No information on the web for me..
Unfortunately, there is no model number anywhere on the unit. I have searched everywhere on the web I can think of and I get nothing either. I have three of them, they are all well built and appear to be identical in construction so they were obviously mass produced. I can't believe how little information is available for them.
I will post some pictures of the inside today, but you are correct. It is a multi-tapped xfmr, a pile of capacitors, more than a few diodes, and a regulator circuit.
One odd thing is that all 3 of these units will exceed the meter range and go to 12VDC on the variable supply. I cleaned and inspected all of them before putting power to them, but they all work, voltages are very close to the labeled power, but the variables go much higher than the meter reading.
I have not loaded the supply yet so I don't know how it will perform under load.
 

Thread Starter

CBTech_Joe

Joined Sep 9, 2020
39
OK here we go.
We will start with some information about the voltages. I started with the variable 0-6VDC and compared the panel meter to the measurement of my Fluke 83. They matched up very well as you can see in the pictures below.
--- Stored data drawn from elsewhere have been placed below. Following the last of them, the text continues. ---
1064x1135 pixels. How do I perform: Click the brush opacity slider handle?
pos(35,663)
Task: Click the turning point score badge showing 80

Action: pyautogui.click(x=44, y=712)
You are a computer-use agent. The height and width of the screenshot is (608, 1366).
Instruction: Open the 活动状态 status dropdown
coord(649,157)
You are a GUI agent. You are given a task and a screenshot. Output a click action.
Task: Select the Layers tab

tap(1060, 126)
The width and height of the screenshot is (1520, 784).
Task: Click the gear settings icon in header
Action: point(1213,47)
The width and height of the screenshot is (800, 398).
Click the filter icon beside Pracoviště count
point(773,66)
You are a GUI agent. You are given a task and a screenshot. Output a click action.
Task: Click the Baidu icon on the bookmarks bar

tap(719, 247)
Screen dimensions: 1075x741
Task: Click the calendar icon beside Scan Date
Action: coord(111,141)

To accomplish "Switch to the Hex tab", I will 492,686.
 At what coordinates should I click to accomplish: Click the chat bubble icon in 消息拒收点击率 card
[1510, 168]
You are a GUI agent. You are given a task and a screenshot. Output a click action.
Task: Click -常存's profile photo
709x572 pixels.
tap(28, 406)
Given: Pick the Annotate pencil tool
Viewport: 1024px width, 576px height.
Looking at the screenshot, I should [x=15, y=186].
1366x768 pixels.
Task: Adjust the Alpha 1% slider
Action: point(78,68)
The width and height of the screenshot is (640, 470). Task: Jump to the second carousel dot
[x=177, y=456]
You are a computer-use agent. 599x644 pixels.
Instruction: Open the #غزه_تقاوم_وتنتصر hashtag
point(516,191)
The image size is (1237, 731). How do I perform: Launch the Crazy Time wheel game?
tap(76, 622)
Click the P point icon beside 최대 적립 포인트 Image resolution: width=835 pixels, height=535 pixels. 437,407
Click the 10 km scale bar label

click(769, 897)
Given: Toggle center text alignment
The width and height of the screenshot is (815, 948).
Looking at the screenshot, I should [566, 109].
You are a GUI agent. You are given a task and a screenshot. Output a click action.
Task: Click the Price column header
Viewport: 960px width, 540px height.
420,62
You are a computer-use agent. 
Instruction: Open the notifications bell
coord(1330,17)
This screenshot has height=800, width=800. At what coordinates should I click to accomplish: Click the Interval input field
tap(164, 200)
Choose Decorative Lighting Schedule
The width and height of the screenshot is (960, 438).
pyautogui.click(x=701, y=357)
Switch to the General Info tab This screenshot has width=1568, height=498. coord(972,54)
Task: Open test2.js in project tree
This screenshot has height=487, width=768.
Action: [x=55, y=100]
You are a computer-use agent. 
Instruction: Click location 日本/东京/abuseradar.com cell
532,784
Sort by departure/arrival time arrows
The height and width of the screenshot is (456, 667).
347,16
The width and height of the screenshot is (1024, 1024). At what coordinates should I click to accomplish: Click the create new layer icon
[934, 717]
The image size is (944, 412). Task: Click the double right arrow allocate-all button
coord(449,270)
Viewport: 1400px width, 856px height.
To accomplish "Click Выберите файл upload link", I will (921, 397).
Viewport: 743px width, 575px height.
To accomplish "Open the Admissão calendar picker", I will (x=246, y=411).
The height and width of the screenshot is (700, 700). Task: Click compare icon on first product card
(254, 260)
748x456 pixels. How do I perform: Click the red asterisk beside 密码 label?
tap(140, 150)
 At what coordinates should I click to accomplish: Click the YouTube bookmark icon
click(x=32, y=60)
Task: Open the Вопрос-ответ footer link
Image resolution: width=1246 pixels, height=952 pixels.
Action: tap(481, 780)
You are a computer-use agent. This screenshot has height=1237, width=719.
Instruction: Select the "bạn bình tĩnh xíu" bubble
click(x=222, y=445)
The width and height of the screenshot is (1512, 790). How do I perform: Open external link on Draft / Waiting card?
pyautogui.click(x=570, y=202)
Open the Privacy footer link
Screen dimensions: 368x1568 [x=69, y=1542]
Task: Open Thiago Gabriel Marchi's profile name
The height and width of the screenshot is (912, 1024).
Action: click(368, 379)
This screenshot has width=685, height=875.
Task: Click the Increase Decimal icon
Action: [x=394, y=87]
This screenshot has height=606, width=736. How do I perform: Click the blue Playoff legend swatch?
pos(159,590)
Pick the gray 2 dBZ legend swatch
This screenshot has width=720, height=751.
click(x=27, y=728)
The adjustment pot hits max meter reading at just over half of it's rotation, and at full rotation delivers around 11.51 VDC.
Next, I checked the fixed voltages with my Fluke, no load condition.
Code:
Setting       Negative to Common                  Positive to Common              Across Neg to Pos
50VDC               -58.00                              +59.88                         +118.1
100VDC              -116.5                              +188.7                         +235.6
150VDC              -175.8                              +178.2                         +354.9
250VDC              -293.8                              +297.1                         +592.6
500VDC              -579.4                              +583.8                          Did not attempt
20200913_094800.jpg20200913_094558.jpg20200913_094606.jpgI will post more pictures as I get into the unit.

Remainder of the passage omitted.